## PROVIDED PASSAGE
----

For our purposes, we’ll use the function
grepl(pattern, string)
, which checks whether or not
string
contains pattern
. There are a lot of
special ways to make patterns to account for very complex cases, but for
us we’ll just use the country names we’re trying to find. In R,
grepl
is vectorized, which means that we can seach across a
vector of strings (like the column fix_bnl$Area
) and the
function will return a vector of the same length containing
TRUE
s and FALSES
in the appropriate
positions.9
# import the data into a new dataframe
fix_bnl <- read.csv("FAOSTAT_data_en_9-28-2022.csv")
# define a logical vector that is true if the Area name contains Belgium or Luxembourg and
# stor it as a column in fix_bnl dataframe
fix_bnl$contains_bnl <- grepl("Belgium", fix_bnl$Area) | grepl("Luxembourg", fix_bnl$Area)
# select the relevant columns and then filter for the columns which contain_bnl
fix_bnl <- fix_bnl %>% select(c("Area", "Year", "Value", "contains_bnl")) %>%
filter(contains_bnl)
# look at the data
paged_table(fix_bnl)
We can see that Belgium and Luxembourg get lumped together for the 1990s. This now presents us with a few options, which we would likely have a meeting with the Professor and potentially an expert.
So, we’ve got combined Belgium-Luxembourg data through 1990-1999. To make a 1990s average for Belgium and Luxembourg, the approach that seems best to me is to make the average 1990s average for the combined data, then to divide that average between Belgium and Luxembourg based on the 2000 proportions, which is the first year for which we have data. This might not be exactly right, but if carbon stock in forest area is proportional to land area, then it should be pretty close to right. Mostly, it seems to be about as good as we can do with the data we have, so we’ll procede with caution.
To determine whether this is even a good idea, we might look to see
whether the ratio between Belgium and Luxembourg is roughly constant
over time, which would justify this kind of step. To do this, we’re
going to group the observations by Year
(using
group_by
) and summarize
the quotient of the
first
Value
in the group (the
Value
corresponding to Belgium in the given group
Year
) and the last
Value
in the
group (corresponding to Luxembourg).
ratios <- fix_bnl %>% group_by(Year) %>% summarize(ratio = first(Value)/last(Value))
paged_table(ratios)

----

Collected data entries
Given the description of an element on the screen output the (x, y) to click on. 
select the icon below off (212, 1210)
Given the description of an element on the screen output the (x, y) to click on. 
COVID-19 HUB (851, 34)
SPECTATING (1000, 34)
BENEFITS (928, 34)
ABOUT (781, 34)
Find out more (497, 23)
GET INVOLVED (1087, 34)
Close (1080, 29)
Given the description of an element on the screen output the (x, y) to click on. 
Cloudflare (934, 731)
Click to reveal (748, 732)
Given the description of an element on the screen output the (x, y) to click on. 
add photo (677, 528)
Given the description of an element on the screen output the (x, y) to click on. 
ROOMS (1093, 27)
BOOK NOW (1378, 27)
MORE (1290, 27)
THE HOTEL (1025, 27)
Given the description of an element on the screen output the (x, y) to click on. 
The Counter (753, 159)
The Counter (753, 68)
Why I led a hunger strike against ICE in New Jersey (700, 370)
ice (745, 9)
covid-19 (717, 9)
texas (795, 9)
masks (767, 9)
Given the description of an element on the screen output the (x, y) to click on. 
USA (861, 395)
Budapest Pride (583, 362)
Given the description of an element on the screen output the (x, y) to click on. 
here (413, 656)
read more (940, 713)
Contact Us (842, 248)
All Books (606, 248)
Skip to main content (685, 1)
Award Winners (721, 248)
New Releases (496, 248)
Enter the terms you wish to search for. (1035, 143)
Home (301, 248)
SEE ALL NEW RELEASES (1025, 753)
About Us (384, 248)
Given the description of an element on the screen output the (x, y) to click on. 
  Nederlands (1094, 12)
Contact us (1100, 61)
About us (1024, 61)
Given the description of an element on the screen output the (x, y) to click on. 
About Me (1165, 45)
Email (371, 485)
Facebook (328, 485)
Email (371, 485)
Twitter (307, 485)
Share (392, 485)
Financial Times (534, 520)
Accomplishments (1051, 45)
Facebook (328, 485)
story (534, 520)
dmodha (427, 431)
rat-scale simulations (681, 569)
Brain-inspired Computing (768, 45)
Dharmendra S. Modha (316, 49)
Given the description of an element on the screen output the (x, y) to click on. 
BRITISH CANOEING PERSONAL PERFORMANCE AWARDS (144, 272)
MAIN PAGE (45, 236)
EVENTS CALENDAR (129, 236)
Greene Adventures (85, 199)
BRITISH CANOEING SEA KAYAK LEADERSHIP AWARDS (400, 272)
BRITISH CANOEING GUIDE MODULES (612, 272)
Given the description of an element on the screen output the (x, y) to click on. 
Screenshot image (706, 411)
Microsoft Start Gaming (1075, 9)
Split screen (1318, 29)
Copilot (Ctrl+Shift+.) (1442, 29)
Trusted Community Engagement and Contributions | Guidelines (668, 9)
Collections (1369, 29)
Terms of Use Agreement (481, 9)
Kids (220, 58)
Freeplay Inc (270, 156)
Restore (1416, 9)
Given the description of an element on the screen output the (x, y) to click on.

----

## DIRECTIVE 1
Write out, word for word, the part of the passage on Belgium-Luxembourg data that opens with the words "# select the" and closes with "filter(contains_bnl)".
## DIRECTIVE 2
In the entries, replace "output" with "return" from the start of the entries through the line containing "Skip to main content (685, 1)", and return only those lines with nothing else changed.

## CORRECT RESULT 1
# select the relevant columns and then filter for the columns which contain_bnl
fix_bnl <- fix_bnl %>% select(c("Area", "Year", "Value", "contains_bnl")) %>%
filter(contains_bnl)

## CORRECT RESULT 2
Given the description of an element on the screen return the (x, y) to click on. 
select the icon below off (212, 1210)
Given the description of an element on the screen return the (x, y) to click on. 
COVID-19 HUB (851, 34)
SPECTATING (1000, 34)
BENEFITS (928, 34)
ABOUT (781, 34)
Find out more (497, 23)
GET INVOLVED (1087, 34)
Close (1080, 29)
Given the description of an element on the screen return the (x, y) to click on. 
Cloudflare (934, 731)
Click to reveal (748, 732)
Given the description of an element on the screen return the (x, y) to click on. 
add photo (677, 528)
Given the description of an element on the screen return the (x, y) to click on. 
ROOMS (1093, 27)
BOOK NOW (1378, 27)
MORE (1290, 27)
THE HOTEL (1025, 27)
Given the description of an element on the screen return the (x, y) to click on. 
The Counter (753, 159)
The Counter (753, 68)
Why I led a hunger strike against ICE in New Jersey (700, 370)
ice (745, 9)
covid-19 (717, 9)
texas (795, 9)
masks (767, 9)
Given the description of an element on the screen return the (x, y) to click on. 
USA (861, 395)
Budapest Pride (583, 362)
Given the description of an element on the screen return the (x, y) to click on. 
here (413, 656)
read more (940, 713)
Contact Us (842, 248)
All Books (606, 248)
Skip to main content (685, 1)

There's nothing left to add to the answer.